### ACTIVITY A
In the article on drugs, what drug is named as ketamine's close chemical cousin?
### ACTIVITY B
Write the next part of the article on drugs, picking up right after its last sentence.

### EXCERPT PROVIDED
MEDIA: TWO BOOKS ON DRUGS –   

Sept. 23, 2021 – The doublethink created by this language exasperates Carl Hart, a professor of neuroscience at Columbia University. “In recent years, psychedelic drugs have become chic,” he writes, observing that “the way drugs are categorized is often discretionary” and depends on who is doing the classifying. Drugs considered “psychedelics,” mostly used and enjoyed by “respectable, middle-class white folks,” have escaped the stigma that applies to other controlled substances, particularly those associated with marginalized social groups and nonwhite ethnicities. The dissociative psychedelic ketamine, for example, is now available, to those who can afford private health care, from hundreds of psychotherapy clinics as a treatment for conditions including depression, anxiety, and PTSD, while its close chemical cousin PCP is still perceived as “angel dust,” a street drug believed to make young Black men physically aggressive and commonly cited in cases of police homicide as a cause of “violent rage behavior.”

### SOURCE MATERIAL
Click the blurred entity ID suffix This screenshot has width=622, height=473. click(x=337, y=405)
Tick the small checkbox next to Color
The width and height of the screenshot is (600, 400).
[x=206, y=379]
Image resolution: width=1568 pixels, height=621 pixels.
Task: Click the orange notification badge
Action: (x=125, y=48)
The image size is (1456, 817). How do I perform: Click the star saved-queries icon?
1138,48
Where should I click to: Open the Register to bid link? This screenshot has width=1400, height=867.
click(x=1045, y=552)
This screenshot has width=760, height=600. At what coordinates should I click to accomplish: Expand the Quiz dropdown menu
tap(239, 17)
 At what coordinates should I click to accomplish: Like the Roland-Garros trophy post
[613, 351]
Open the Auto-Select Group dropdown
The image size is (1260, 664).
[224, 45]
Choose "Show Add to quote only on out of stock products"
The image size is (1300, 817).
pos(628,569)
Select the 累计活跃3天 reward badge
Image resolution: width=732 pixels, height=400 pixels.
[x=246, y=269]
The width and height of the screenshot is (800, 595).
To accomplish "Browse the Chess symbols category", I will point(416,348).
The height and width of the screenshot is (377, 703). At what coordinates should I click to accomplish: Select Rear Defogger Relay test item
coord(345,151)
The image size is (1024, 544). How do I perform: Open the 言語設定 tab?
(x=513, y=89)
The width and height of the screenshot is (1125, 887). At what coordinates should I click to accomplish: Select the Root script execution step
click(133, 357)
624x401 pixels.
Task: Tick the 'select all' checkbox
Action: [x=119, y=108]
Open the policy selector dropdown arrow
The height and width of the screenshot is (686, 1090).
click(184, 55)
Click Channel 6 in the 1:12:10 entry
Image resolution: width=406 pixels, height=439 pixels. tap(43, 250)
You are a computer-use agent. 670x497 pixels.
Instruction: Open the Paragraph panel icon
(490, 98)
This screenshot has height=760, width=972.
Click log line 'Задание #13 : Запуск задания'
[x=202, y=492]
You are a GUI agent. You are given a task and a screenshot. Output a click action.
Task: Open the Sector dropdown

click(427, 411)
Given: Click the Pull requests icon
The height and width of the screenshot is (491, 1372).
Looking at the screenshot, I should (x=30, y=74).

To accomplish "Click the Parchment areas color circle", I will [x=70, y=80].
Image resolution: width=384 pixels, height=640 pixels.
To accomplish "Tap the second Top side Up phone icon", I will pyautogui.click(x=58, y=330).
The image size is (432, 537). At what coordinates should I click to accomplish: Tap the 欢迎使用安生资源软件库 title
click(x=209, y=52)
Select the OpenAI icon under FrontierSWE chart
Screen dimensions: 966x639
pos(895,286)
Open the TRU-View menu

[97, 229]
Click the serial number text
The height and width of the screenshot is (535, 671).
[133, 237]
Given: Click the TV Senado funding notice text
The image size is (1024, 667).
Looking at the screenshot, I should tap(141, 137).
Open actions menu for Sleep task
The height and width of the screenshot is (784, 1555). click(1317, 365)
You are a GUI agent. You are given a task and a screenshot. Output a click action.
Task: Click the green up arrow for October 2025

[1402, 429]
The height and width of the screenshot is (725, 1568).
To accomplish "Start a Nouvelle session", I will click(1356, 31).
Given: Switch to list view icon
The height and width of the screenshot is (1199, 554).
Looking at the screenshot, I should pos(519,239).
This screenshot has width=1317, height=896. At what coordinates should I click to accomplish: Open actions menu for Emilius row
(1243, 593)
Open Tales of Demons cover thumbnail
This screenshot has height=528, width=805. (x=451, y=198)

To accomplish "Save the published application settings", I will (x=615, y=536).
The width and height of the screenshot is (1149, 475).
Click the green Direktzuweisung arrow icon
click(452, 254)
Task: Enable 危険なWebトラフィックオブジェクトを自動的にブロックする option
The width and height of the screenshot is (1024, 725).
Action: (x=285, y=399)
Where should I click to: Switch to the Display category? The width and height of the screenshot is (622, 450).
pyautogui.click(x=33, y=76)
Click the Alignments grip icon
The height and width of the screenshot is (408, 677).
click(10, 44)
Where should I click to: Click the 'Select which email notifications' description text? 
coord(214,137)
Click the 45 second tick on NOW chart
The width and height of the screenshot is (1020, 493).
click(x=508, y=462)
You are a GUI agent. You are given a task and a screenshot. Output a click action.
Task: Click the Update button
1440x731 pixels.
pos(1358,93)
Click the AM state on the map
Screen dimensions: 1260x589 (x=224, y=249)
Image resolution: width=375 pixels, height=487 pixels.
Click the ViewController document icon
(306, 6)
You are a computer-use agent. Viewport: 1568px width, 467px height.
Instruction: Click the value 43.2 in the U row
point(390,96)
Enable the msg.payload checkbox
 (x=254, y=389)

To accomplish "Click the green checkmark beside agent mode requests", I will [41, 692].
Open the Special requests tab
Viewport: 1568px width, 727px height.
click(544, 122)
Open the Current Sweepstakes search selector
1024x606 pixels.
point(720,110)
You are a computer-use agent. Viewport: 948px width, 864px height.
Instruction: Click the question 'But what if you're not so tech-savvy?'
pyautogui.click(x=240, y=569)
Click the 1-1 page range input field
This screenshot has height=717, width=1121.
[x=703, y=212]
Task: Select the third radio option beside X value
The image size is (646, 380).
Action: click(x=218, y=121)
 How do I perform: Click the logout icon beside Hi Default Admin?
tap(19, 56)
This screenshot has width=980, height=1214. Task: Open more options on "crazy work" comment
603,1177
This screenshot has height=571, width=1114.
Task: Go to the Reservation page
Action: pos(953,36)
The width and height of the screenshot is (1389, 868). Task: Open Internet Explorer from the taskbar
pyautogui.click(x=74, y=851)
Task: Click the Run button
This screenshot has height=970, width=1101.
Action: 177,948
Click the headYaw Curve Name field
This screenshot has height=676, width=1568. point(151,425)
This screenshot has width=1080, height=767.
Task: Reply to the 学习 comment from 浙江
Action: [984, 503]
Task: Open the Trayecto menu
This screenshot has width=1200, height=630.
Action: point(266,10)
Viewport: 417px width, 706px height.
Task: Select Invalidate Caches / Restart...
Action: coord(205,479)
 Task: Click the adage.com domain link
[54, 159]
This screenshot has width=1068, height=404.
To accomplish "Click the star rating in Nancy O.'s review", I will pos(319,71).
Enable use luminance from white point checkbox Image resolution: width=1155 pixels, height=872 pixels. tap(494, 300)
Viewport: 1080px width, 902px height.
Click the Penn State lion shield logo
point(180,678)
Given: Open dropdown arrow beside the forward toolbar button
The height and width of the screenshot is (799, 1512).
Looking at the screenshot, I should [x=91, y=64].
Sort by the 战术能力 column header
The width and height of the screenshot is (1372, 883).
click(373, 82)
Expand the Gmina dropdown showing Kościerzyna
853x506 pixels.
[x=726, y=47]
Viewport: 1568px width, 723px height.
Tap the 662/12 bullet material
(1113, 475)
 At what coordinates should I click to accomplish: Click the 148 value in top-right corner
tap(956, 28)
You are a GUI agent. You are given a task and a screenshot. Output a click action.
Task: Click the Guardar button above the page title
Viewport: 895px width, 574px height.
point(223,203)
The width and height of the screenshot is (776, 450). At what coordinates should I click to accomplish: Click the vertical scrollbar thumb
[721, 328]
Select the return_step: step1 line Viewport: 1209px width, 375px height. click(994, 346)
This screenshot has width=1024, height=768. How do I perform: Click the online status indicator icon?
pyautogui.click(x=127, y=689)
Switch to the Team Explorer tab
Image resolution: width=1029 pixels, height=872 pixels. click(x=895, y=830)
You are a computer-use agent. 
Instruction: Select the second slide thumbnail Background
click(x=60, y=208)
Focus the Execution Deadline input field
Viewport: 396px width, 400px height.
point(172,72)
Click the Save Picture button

### ANSWER A
PCP

### ANSWER B
The toxicology reports that support this view are usually taken at face value by the media, but Hart presents this received assumption as a racist myth, pointing to the high rates of false positives in PCP toxicology screenings; the misinformation surrounding closely studied episodes such as the 1991 beating of Rodney King, whom officers falsely believed to have taken the drug; and peer-reviewed surveys that have failed to show any link between PCP and violence. Ketamine replaced PCP as a surgical anesthetic because its effects, though similar, were more controllable and of shorter duration. It now benefits from its status as a licensed medicine, which means that it can be prescribed off-label as an adjunct to psychotherapy without passing through the FDA trials required for other psychedelics. PCP “has long been established as a psychedelic,” Hart writes.